::: DATA IN THIS EXERCISE

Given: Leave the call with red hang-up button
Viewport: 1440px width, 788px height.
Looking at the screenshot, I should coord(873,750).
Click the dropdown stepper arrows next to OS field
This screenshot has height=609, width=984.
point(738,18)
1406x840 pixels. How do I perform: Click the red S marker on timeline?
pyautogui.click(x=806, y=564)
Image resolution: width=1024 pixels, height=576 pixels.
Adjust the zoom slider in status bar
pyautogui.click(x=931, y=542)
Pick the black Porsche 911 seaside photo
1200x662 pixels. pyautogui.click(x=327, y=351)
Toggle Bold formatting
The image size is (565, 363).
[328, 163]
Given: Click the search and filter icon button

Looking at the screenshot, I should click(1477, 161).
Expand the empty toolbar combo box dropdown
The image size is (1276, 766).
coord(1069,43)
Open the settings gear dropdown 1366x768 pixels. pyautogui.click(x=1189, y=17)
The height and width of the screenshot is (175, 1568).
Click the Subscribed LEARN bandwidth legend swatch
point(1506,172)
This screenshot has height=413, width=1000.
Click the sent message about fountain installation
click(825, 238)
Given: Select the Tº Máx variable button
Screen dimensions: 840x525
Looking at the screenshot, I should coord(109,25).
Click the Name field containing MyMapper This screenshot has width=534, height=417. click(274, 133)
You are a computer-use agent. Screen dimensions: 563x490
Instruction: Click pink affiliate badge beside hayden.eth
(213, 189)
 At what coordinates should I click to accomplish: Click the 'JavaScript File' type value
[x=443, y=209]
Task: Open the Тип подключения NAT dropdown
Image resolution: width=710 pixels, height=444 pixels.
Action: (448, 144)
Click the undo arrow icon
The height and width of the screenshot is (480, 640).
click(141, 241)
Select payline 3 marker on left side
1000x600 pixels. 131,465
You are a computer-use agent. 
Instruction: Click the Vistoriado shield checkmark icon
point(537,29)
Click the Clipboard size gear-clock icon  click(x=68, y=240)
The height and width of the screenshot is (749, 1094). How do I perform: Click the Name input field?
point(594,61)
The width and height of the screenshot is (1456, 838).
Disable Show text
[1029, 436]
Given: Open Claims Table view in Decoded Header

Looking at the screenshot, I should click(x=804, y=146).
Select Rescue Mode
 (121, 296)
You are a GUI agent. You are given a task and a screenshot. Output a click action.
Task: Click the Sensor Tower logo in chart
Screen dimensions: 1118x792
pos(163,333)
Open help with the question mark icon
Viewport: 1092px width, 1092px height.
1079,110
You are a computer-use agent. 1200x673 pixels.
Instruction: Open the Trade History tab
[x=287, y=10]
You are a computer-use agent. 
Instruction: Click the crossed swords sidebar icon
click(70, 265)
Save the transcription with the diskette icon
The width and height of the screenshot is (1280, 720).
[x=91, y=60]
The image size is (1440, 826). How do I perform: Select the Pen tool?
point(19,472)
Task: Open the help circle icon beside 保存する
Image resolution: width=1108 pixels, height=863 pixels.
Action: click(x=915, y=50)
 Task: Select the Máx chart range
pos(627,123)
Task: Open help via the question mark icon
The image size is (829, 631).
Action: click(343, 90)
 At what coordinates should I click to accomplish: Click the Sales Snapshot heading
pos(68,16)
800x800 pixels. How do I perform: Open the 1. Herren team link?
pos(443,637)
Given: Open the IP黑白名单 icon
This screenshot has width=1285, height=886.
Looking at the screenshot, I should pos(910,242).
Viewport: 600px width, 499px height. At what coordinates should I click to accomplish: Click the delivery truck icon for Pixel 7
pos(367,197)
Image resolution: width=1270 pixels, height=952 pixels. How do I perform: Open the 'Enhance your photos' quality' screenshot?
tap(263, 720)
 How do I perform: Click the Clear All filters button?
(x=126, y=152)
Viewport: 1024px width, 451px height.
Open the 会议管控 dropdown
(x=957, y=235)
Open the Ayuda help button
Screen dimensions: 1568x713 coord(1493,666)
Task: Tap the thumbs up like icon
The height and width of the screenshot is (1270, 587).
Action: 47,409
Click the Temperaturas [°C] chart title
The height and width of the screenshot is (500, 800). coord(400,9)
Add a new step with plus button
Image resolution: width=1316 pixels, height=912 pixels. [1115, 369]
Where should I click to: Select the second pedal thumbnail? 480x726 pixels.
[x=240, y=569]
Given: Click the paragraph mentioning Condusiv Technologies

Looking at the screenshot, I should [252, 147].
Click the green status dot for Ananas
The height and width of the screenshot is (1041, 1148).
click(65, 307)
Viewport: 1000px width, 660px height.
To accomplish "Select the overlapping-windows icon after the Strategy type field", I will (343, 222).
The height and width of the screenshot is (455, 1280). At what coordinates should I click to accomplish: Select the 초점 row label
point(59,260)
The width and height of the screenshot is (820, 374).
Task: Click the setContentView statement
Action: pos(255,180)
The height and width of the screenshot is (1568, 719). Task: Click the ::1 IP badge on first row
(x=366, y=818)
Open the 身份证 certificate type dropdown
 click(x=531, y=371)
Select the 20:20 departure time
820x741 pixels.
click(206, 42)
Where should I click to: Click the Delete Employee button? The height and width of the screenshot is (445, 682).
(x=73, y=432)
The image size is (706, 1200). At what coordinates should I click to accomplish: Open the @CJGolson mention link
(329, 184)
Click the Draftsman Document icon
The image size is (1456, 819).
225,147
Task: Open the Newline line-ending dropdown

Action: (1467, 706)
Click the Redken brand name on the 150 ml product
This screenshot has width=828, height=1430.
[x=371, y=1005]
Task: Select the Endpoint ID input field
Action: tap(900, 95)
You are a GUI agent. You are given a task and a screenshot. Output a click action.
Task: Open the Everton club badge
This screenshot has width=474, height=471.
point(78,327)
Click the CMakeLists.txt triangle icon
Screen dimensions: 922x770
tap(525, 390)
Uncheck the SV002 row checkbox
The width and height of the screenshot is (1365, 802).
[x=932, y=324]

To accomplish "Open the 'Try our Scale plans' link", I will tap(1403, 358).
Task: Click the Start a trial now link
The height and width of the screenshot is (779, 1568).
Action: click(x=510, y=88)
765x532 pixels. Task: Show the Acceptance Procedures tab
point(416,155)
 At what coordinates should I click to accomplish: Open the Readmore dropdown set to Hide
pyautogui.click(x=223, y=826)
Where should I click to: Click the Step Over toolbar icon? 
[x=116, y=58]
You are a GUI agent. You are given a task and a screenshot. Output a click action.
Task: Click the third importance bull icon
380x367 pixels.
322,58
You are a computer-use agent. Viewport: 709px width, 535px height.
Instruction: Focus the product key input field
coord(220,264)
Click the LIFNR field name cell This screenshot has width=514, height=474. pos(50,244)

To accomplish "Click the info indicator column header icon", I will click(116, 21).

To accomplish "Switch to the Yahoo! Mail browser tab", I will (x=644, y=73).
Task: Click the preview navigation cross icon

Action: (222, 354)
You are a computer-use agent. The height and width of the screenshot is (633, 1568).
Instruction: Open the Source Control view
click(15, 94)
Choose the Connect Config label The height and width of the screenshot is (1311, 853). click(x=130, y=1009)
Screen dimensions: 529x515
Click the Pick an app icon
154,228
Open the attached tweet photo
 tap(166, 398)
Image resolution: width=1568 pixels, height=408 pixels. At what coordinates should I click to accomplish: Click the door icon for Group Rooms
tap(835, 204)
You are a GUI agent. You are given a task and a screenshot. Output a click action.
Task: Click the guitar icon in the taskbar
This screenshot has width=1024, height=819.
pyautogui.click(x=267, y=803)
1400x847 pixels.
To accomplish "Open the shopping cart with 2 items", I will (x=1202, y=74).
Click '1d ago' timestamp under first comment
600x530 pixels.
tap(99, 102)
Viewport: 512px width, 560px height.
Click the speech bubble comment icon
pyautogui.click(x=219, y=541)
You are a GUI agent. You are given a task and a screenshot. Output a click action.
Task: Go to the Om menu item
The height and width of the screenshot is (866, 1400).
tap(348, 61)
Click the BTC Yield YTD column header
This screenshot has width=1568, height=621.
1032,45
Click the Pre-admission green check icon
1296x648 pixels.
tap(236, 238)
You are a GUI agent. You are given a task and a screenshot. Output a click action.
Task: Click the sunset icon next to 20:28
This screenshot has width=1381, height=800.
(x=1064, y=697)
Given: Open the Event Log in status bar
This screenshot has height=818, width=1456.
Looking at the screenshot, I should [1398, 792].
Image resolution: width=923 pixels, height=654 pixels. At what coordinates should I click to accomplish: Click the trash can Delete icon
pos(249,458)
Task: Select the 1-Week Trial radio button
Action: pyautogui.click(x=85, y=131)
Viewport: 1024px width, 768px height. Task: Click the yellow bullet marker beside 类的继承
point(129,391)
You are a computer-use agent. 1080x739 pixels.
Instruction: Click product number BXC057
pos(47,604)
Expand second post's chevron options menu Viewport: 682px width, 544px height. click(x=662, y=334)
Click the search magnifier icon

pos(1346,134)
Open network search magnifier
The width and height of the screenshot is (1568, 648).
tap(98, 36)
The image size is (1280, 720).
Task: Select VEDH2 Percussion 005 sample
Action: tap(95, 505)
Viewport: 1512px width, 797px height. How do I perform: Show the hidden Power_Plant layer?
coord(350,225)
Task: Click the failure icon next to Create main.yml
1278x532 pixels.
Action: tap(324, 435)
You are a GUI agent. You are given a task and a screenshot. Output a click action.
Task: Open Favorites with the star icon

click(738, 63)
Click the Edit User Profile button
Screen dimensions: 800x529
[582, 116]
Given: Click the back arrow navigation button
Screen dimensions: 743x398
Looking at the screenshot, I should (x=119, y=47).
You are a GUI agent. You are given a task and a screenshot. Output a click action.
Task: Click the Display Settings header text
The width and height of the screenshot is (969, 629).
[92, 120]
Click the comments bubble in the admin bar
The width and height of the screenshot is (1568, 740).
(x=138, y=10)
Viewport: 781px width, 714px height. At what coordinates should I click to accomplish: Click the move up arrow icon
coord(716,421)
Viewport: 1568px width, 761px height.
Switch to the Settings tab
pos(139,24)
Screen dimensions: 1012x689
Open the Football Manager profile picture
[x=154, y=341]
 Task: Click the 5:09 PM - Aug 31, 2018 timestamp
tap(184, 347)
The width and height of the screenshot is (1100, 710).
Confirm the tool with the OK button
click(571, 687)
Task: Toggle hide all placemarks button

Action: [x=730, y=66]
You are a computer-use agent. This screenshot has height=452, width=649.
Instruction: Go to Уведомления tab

::::::

TASK DETAILS> The line with "Task: Open the Тип подключения NAT dropdown" marks the end; reproduce exactly every line from the start of the entries up to it, that line included.

ANSWER TO THIS EXERCISE>
Given: Leave the call with red hang-up button
Viewport: 1440px width, 788px height.
Looking at the screenshot, I should coord(873,750).
Click the dropdown stepper arrows next to OS field
This screenshot has height=609, width=984.
point(738,18)
1406x840 pixels. How do I perform: Click the red S marker on timeline?
pyautogui.click(x=806, y=564)
Image resolution: width=1024 pixels, height=576 pixels.
Adjust the zoom slider in status bar
pyautogui.click(x=931, y=542)
Pick the black Porsche 911 seaside photo
1200x662 pixels. pyautogui.click(x=327, y=351)
Toggle Bold formatting
The image size is (565, 363).
[328, 163]
Given: Click the search and filter icon button

Looking at the screenshot, I should click(1477, 161).
Expand the empty toolbar combo box dropdown
The image size is (1276, 766).
coord(1069,43)
Open the settings gear dropdown 1366x768 pixels. pyautogui.click(x=1189, y=17)
The height and width of the screenshot is (175, 1568).
Click the Subscribed LEARN bandwidth legend swatch
point(1506,172)
This screenshot has height=413, width=1000.
Click the sent message about fountain installation
click(825, 238)
Given: Select the Tº Máx variable button
Screen dimensions: 840x525
Looking at the screenshot, I should coord(109,25).
Click the Name field containing MyMapper This screenshot has width=534, height=417. click(274, 133)
You are a computer-use agent. Screen dimensions: 563x490
Instruction: Click pink affiliate badge beside hayden.eth
(213, 189)
 At what coordinates should I click to accomplish: Click the 'JavaScript File' type value
[x=443, y=209]
Task: Open the Тип подключения NAT dropdown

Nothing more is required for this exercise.